■ Exercise goal:
Each line of the data that includes "agent" must be copied.

====== Source data ======

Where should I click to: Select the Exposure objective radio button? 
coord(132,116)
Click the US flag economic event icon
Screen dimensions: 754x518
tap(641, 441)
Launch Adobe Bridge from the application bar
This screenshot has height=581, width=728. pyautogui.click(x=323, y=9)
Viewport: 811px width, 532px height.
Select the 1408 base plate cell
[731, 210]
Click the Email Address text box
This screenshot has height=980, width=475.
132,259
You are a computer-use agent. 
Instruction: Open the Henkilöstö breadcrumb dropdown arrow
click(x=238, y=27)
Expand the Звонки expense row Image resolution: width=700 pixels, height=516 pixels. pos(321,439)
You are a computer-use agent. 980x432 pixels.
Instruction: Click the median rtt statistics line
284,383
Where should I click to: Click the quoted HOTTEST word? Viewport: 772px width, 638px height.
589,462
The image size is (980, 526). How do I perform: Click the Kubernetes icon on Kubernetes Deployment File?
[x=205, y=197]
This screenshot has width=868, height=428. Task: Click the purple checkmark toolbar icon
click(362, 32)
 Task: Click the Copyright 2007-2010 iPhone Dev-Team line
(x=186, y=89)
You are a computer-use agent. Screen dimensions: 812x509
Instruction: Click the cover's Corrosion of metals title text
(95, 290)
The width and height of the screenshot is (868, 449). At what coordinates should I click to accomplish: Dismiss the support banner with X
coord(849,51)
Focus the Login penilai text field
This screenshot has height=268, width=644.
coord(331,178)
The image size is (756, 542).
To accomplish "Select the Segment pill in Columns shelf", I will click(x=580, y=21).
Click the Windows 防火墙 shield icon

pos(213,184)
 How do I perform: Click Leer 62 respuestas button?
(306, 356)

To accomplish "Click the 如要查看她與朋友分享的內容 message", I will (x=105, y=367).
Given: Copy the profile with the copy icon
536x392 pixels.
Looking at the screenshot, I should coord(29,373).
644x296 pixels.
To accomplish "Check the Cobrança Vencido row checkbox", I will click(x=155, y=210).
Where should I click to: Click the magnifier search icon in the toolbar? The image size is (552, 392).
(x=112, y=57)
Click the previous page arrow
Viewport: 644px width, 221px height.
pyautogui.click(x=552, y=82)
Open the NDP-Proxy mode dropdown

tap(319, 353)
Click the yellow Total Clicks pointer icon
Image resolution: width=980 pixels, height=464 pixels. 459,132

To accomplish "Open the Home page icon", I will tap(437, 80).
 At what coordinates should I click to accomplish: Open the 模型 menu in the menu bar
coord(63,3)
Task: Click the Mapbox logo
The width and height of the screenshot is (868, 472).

======

■ Expected answer:
You are a computer-use agent. 
You are a computer-use agent. 980x432 pixels.
You are a computer-use agent. Screen dimensions: 812x509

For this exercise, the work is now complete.